A government task force must be set up to reduce the number of young people with autism locked away in mental health hospitals in breach of their human rights, MPs have urged.
The Joint Committee on Human Rights published a report on Friday (1 November) which finds that the UK “is inflicting terrible suffering on those detained in mental health hospitals and causing anguish to their distraught families.”
It calls for a range of law reforms to be made and an overhaul of hospital inspections.
“It has been left to the media and desperate parents to expose the brutal reality of our system of detention of people with learning disabilities or autism,” said Harriet Harman MP, chairwoman of the committee. “What we saw does not fit society’s image of itself as one which respects everyone’s human rights.
Under the Mental Health Act, introduced in 1983 and subject to later amendments, the government can detain people under certain circumstances without their agreement if they deemed at risk of harm to themselves or others.
The committee said it heard “stark evidence” from families which revealed a “predictable” pathway towards detention. It begins before diagnosis, with parents being left struggling to look after children with autism and receiving little support from authorities, it said.
It added that – as the years pass – eventually something happens which unsettles the young person, and the family struggles to cope. Professionals discuss what should happen, but “parents are not asked for their views.”
“Then the child is taken away from their home and the familiarity and routine which is so essential to them. They’re taken miles away and placed with strangers,” it continues.
“The young person gets worse and endures physical restraint and solitary confinement – which the institution calls “seclusion”.
“And the child gets even worse so plans to return home are shelved. The days turn into weeks, then months and in some cases even years.”
- ‘Disabled people are being warehoused. Look after us in the community’
- ‘Isolation of autistic children in inpatient units must end’
The mother of one young man told the inquiry his arm was broken while being restrained. “His arm was wrenched up behind his back until the bone snapped,” she said. “He was not then taken to accident and emergency for 24 hours, even though his arm was completely swollen.”
Another said: “I did not know what was happening. Looking back at it now, it does not feel real. It feels like some sort of nightmare.
“It was not a safe place. It was not a treatment room. I got no assessment or treatment done.”
What About Human Rights?
The committee found that the detention of young people with disabilities touches on numerous rights protected under the Convention of Human Rights and equality law.

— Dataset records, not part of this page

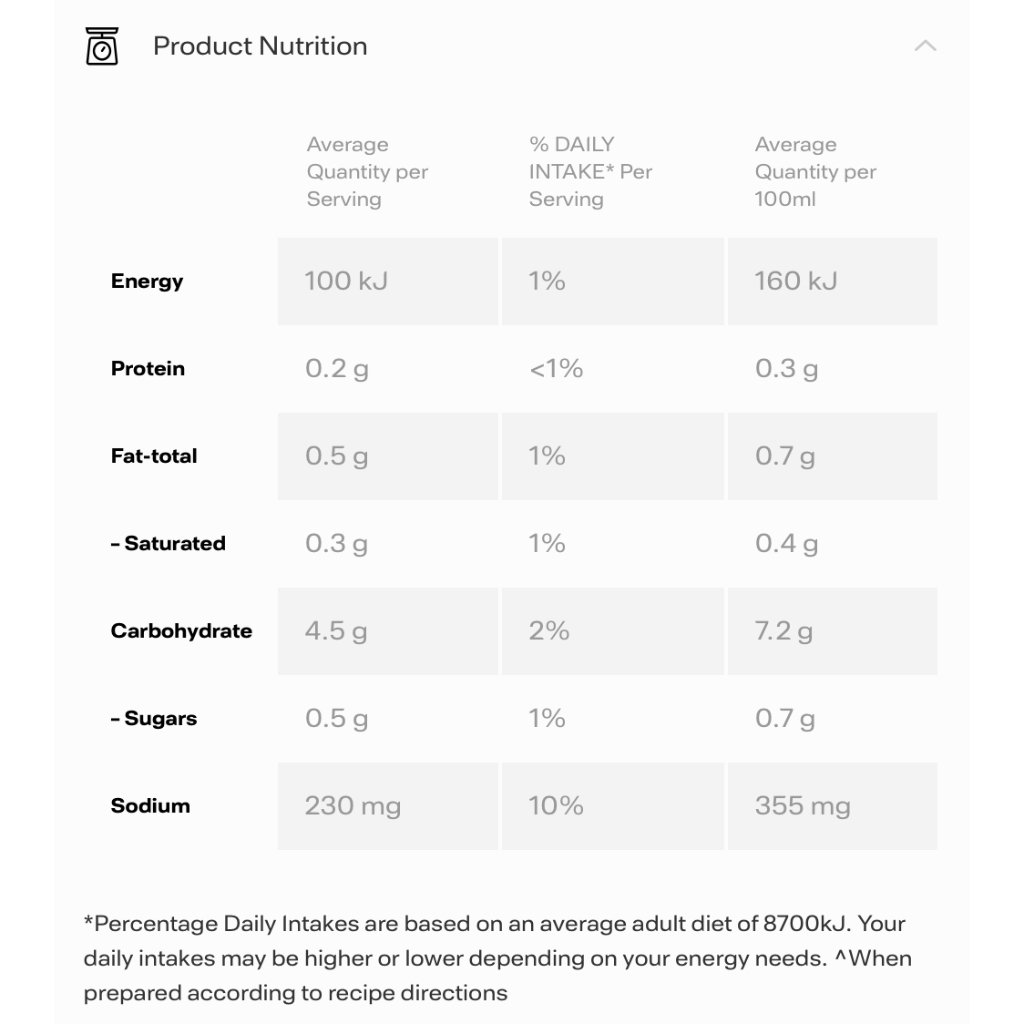Click the 2% carbohydrate daily intake cell
The height and width of the screenshot is (1024, 1024).
pyautogui.click(x=613, y=632)
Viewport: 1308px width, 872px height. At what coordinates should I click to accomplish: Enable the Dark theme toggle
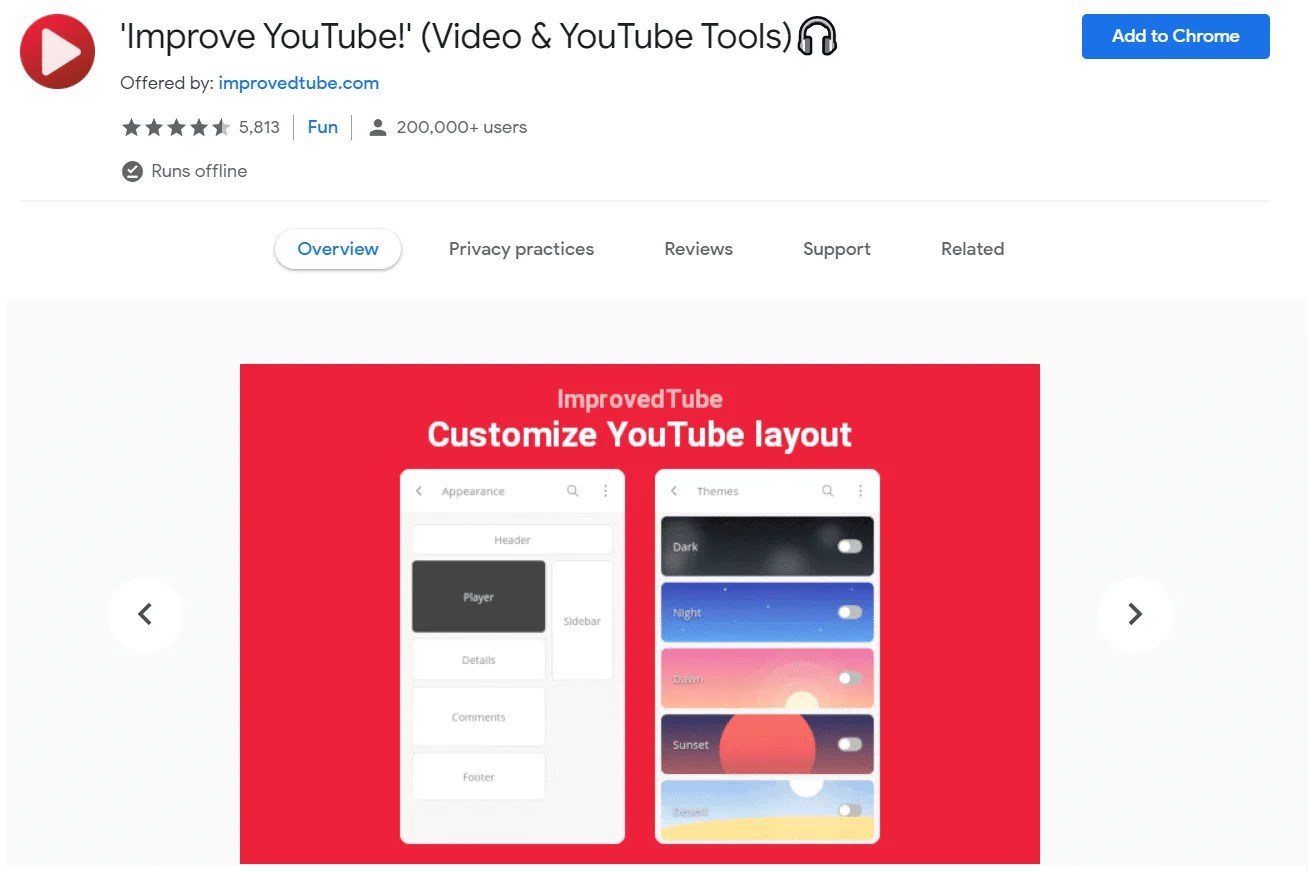coord(850,546)
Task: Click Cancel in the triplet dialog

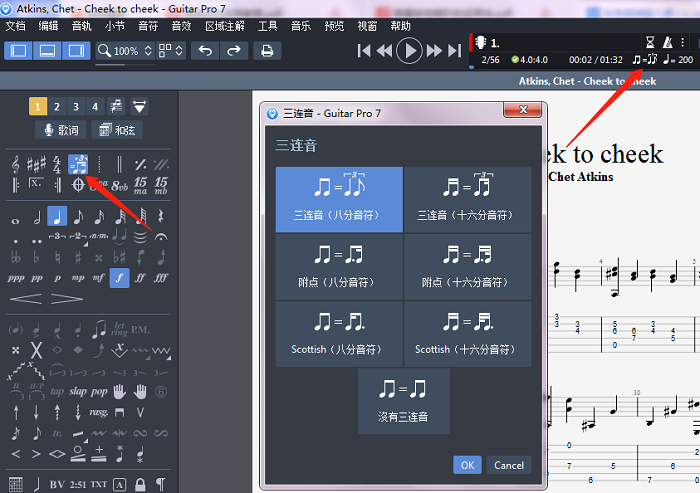Action: (x=508, y=465)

Among them is the right to life (Article 2), instances where deaths occur in detention, and the right not to be subject to torture and inhuman or degrading treatment (Article 3).
Article 5 prohibits arbitrary deprivation of liberty. However this is a qualified right which can be interfered for those of “unsound mind” when lawful, necessary and proportionate.
What Are The Recommendations?
Image Credit: Number 10 / Flickr.
In May, the Health Secretary Matt Hancock accepted a spate of recommendations – including putting in place plans for patient’s discharge – following a damning report by health watchdog the Care Quality Commission.
However, the Joint Committee on Human Rights has said that it has “no confidence” the government targets to reduce the number of people with learning disabilities or autism in mental health hospitals.
- A special No 10 unit to safeguard the human rights of young people with learning disabilities and autism;
- Only individuals who will benefit from treatment are detained in mental hospitals;
- An overhaul of inspections, to include covert surveillance and unannounced visits at night and weekends; and
- That families are fully involved in decisions.